Black Filmmaker Oscar Micheaux

Real characters

Given the times, his accomplishments in publishing and film are extraordinary, including being the first African-American to produce a film to be shown in “white” movie theaters. In his motion pictures, he moved away from the “Negro” stereotypes being portrayed in film at the time. Additionally, in his film Within Our Gates, Micheaux attacked the racism depicted in D.W. Griffith’s film, The Birth of a Nation.

The Producers Guild of America called him “The most prolific black – if not most prolific independent – filmmaker in American cinema.”

Black Filmmaker Oscar Micheaux

Filmography

1919

* The Homesteader
* Within Our Gates

1920

* The Brute
* Symbol of the Unconquered

1922

* Gunaslaus Mystery
* Deceit
* The Dungeon
* The Virgin of the Seminole
* Son of Satan

1923

* Jasper Landry’s Will

1924

* Body and Soul

1926

* The Spider’s Web

1927

* Millionaire

1928

* When Men Betray
* Easy Street

1929

* Wages of Sin

1930

* Darktown Revue

 

1931

* The Exile

1932

* Veiled Aristocrat
* Black Magic
* Ten Minutes to Live

1933

* The Girl From Chicago
* Ten Minutes to Kill

1934

* Harlem After Midnight

1935

* Lem Hawkin’s Confession

1936

* Temptation
* Underworld

1937

* God’s Stepchildren

1938

* Swing

1939

* Birthright
* Lying Lips

1940

* The Notorious Elinor Lee

1948

* Betrayal

Black Filmmaker Oscar Micheaux

Biography

Black Filmmaker Oscar Micheaux

In 2008, Patrick McGilligan published Oscar Micheaux: The Great and Only: The Life of America’s First Black Filmmaker.  McGilligan refers to Micheaux as, “…the Jackie Robinson of American film … a Muhammad Ali decades before his time” who “deserves to be considered in the same breath as the sainted D. W. Griffith.”

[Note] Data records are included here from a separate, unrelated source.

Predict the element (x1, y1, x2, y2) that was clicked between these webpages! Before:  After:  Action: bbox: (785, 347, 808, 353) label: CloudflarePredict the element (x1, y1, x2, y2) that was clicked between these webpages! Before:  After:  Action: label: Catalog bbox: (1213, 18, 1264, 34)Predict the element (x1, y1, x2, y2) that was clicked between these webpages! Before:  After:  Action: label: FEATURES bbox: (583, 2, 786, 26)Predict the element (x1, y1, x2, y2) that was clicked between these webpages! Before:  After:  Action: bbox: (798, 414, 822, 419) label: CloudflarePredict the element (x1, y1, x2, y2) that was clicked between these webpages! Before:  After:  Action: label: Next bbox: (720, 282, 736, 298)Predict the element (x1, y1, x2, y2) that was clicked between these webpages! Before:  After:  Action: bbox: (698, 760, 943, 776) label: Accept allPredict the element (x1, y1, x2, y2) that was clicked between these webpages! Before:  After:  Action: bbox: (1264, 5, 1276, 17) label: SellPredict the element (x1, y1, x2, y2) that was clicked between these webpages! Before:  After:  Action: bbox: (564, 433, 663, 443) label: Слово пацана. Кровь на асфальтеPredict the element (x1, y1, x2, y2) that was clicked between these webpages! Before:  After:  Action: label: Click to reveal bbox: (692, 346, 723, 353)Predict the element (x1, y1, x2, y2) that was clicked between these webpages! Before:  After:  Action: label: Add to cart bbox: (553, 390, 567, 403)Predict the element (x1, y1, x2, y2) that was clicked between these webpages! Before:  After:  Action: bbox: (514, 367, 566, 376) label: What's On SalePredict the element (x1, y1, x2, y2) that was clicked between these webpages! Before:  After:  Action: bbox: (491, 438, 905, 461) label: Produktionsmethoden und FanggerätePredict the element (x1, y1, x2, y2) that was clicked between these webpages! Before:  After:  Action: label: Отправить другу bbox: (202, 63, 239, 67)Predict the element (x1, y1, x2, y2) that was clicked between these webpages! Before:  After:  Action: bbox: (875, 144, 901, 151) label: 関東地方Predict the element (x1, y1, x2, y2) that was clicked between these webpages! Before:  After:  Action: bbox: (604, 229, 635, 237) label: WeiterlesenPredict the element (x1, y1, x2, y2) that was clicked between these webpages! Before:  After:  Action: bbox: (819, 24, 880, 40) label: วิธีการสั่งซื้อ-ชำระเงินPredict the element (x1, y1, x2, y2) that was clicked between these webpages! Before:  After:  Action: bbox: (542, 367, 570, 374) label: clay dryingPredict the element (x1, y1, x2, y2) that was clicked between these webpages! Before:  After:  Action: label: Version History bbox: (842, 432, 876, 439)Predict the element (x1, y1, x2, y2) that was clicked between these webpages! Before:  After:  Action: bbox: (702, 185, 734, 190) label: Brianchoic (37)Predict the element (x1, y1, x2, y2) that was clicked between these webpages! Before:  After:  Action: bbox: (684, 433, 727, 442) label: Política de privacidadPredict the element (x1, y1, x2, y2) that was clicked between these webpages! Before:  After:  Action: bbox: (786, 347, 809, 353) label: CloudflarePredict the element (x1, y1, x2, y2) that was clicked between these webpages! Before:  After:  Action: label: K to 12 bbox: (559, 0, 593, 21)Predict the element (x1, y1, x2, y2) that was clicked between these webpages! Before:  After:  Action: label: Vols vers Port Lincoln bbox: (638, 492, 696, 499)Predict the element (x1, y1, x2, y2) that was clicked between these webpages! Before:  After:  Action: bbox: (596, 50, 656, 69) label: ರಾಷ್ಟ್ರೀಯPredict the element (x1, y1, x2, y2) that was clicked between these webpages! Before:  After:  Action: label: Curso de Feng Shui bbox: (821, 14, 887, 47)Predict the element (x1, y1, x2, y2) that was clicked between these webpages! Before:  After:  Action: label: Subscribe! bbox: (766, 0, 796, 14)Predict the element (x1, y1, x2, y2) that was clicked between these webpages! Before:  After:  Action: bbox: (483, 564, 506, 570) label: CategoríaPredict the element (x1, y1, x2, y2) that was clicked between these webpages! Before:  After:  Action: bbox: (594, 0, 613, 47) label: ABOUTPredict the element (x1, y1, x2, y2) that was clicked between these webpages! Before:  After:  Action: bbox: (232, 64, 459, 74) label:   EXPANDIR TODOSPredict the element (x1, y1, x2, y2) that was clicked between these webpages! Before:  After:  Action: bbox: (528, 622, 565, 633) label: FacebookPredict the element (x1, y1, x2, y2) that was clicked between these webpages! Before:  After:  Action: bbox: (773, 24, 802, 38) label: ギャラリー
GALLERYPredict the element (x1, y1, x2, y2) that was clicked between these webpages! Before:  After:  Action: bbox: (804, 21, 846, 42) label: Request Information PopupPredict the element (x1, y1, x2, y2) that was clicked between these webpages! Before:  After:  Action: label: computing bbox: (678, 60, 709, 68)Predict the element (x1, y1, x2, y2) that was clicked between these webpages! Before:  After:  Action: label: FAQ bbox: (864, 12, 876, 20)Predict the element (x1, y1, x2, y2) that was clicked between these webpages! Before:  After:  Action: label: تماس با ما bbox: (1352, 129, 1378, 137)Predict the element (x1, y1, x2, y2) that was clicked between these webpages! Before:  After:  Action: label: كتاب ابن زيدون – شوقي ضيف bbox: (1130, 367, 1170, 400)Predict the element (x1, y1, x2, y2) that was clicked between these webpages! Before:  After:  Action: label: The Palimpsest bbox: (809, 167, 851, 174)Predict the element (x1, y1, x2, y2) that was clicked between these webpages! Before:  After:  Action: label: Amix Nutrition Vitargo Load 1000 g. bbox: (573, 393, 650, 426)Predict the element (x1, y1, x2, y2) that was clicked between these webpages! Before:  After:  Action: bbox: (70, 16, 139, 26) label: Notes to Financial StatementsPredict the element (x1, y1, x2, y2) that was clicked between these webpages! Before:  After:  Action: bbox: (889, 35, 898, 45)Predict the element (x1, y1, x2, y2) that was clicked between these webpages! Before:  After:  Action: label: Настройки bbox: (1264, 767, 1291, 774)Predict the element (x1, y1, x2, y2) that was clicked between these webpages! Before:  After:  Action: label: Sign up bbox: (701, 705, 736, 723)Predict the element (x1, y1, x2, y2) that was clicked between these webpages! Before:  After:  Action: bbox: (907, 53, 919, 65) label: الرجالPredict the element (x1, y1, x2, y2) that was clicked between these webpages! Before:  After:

In his review of the book, Phillip Lopate is critical of McGilligan’s high praise for Micheaux’s work.  He wrote, “…we do a disservice to the achievements of truly superb black auteurs, like Charles Burnett, Spike Lee and Ousmane Sembène, by pretending Micheaux was a great filmmaker. The man had his own validity, as a pathfinder and as the creator of an intriguing, curious body of work, which reveals much about America’s past social and racial contradictions, and its melodramatic conventions.”

Black Filmmaker Oscar Micheaux

Within Our Gates

Here is his “Within Our Gates” from 1919. It is the earliest known surviving feature film directed by an African American. The Library of Congress preserved it in 1993 from a single print found in Spain.

The story line is that a man abandons his fiance, an educated black woman.  She dedicates herself to helping a near bankrupt school for impoverished negro youths.

Within Our Gates was created in response to The Birth of a Nation which depicted southern whites in need of the Ku Klux Klan to protect them from blood thirsty blacks.

Micheaux showed the reality of racism, where a black man could be lynched for simply being in the wrong place at the wrong time.

Black Filmmaker Oscar Micheaux

Death

Micheaux died in Charlotte, North Carolina while on a business trip. His body was returned to Great Bend, Kansas, where he was interred in the Great Bend cemetery with other members of his family.